Following the lunch break the committee returned to discussing PSLF eligibility language where ED proposed defining full-time employment, another requirement to receive PSLF, as 30 hours for all borrowers, removing the criteria that sets full-time employment at the greater of 30 hours or how the employer defines full-time employment.

Committee members did not reach tentative agreement, mainly expressing concern over the issue of individuals who piece together full-time work from multiple employers — such as contingent faculty — and how those hours could be accurately counted and verified, an issue that was raised in public comments on Monday.

The committee then worked through Issue Paper #9 concerning institutions requiring students to sign pre-enrollment agreements requiring pre-dispute arbitration. ED’s proposal would revert back to the 2016 regulations that would prohibit Direct Loan-participating institutions from using certain contractual provisions regarding dispute resolution processes, and to require certain notifications and disclosures by institutions regarding their use of arbitration.

In those discussions the committee did not reach tentative agreement. Joshua Rovenger of Legal Aid Society urged the department to go further in student protections arguing that simply going back to 2016 regulation is not enough to meet the moment right now.

The conversation then moved to income-driven repayment (IDR) with Issue paper #10 where ED expressed interest in creating a new IDR plan. In order to ground the conversation, Raj Darolia, a professor of public policy and economics serving as an advisor to the negotiating committee, provided a background brief on poverty guidelines to inform discussions related to the IDR issue paper.

Committee members provided a variety of feedback into how ED should address IDR centered on thresholds for payment percentages in relation to discretionary income, percent of poverty level to use for protected income, forgiveness timelines, achieving equitable outcomes and reducing borrower confusion over what IDR plans are available to them.

Throughout the conversation of IDR language Persis Yu, of the National Consumer Law Center, urged the committee to consider additional topics during this negotiated rulemaking session related to protections for defaulted borrowers, especially ahead of the student loan payment resumption slated to resume in early 2022. Yu expressed concern that ED needed to address this and that seizure of benefits like refundable tax credits could endanger the fiscal well-being of these borrowers.

Brian Siegel, representing ED’s Office of General Counsel, urged the committee not to consider this topic in part due to the regulatory timeline. These regulations under consideration, at the earliest, could be published next fall and go into effect in July 2023. ED indicated that it is discussing this issue, as well as other concerns related to borrowers re-entering repayment on their federal student loans, internally. The department’s representative on the negotiating committee, Jennifer Hong, did indicate that ED was willing to consider issues related to defaulted borrowers so long as they are relevant to the current list of topics.

The committee’s Friday session, their fifth day agenda, is expected to wrap up discussions on all the issue papers under consideration.

- **WHAT IS EXPECTED**
Name every person identified by name in the committee session report.

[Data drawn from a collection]
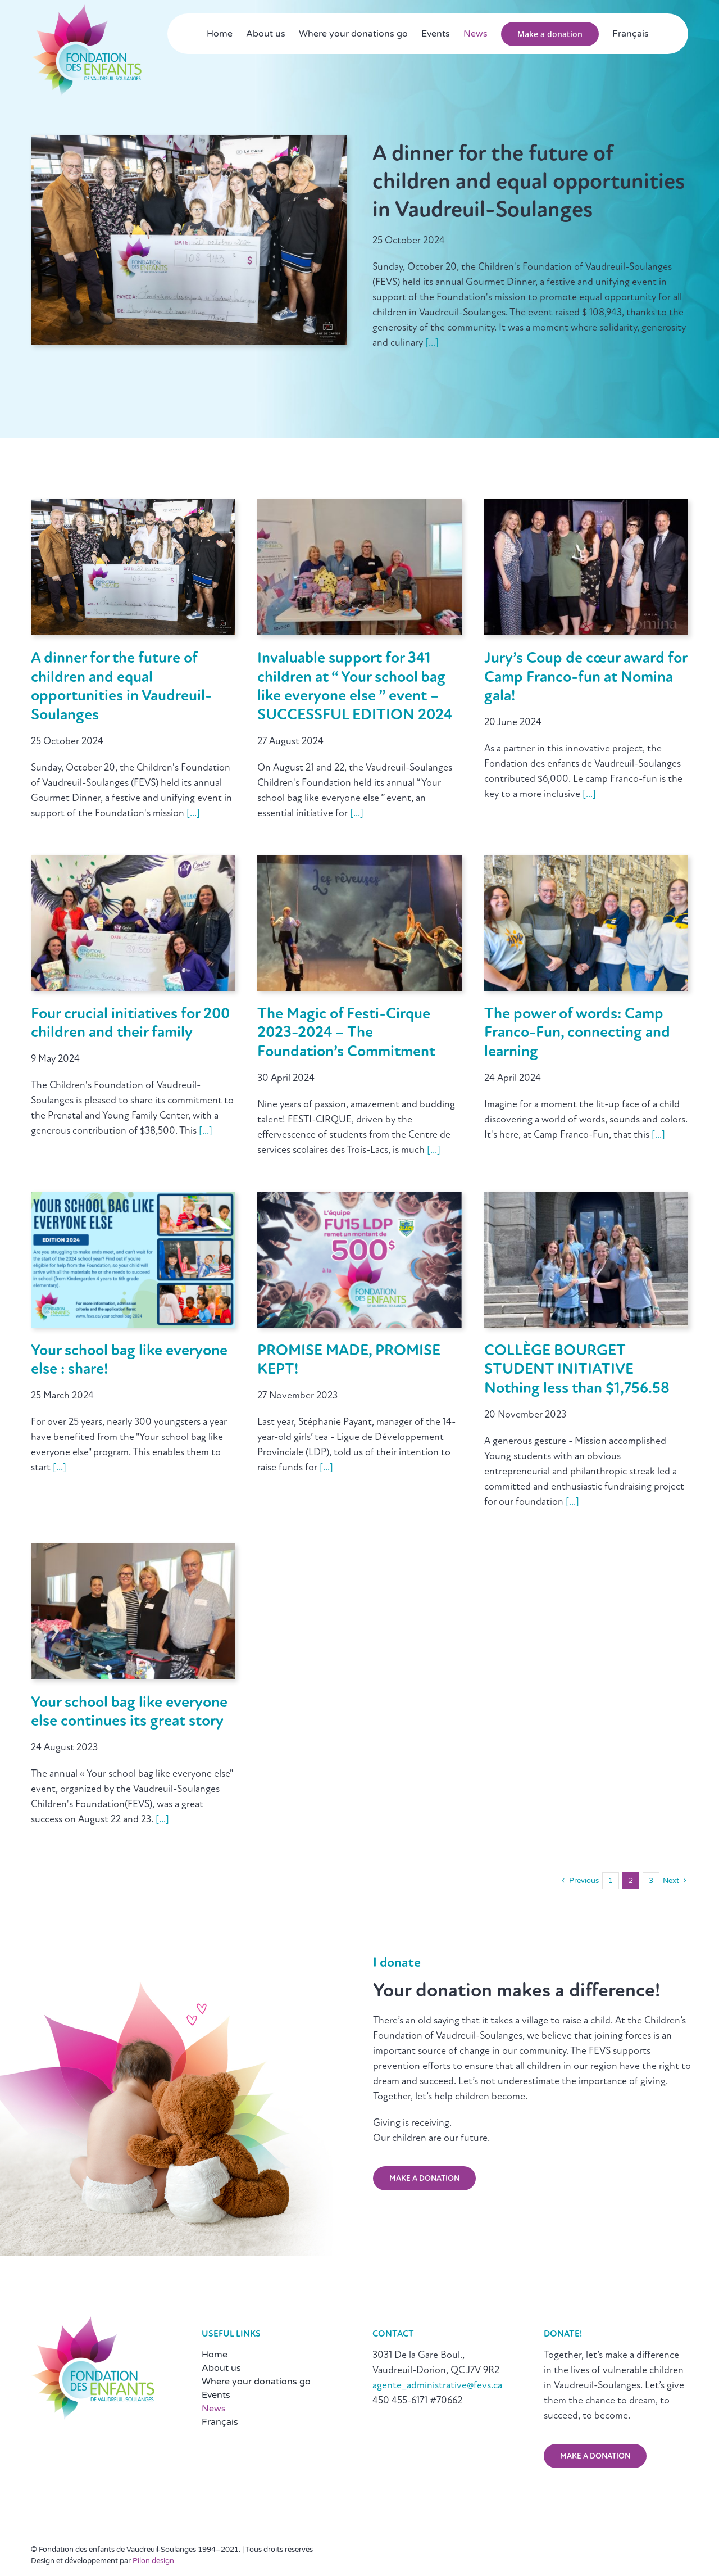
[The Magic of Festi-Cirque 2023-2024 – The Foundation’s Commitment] (359, 862)
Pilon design (153, 2560)
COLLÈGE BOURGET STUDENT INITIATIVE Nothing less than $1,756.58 (577, 1370)
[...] (431, 343)
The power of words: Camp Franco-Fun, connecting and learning (577, 1033)
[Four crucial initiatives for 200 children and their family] (133, 862)
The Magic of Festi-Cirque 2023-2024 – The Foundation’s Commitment (346, 1033)
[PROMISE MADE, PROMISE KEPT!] (359, 1199)
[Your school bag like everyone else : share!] (133, 1199)
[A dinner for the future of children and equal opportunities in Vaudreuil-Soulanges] (133, 506)
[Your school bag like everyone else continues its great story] (133, 1551)
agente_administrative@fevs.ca (437, 2385)
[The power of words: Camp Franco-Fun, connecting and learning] (586, 862)
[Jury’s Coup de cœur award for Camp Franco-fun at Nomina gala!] (586, 506)
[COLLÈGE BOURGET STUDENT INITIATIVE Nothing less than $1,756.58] (586, 1199)
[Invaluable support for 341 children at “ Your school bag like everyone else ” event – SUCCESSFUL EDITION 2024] (359, 506)
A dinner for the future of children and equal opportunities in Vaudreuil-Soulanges (528, 182)
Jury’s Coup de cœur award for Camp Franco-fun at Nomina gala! (585, 677)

- **SOLUTION**
Joshua Rovenger, Raj Darolia, Persis Yu, Brian Siegel, Jennifer Hong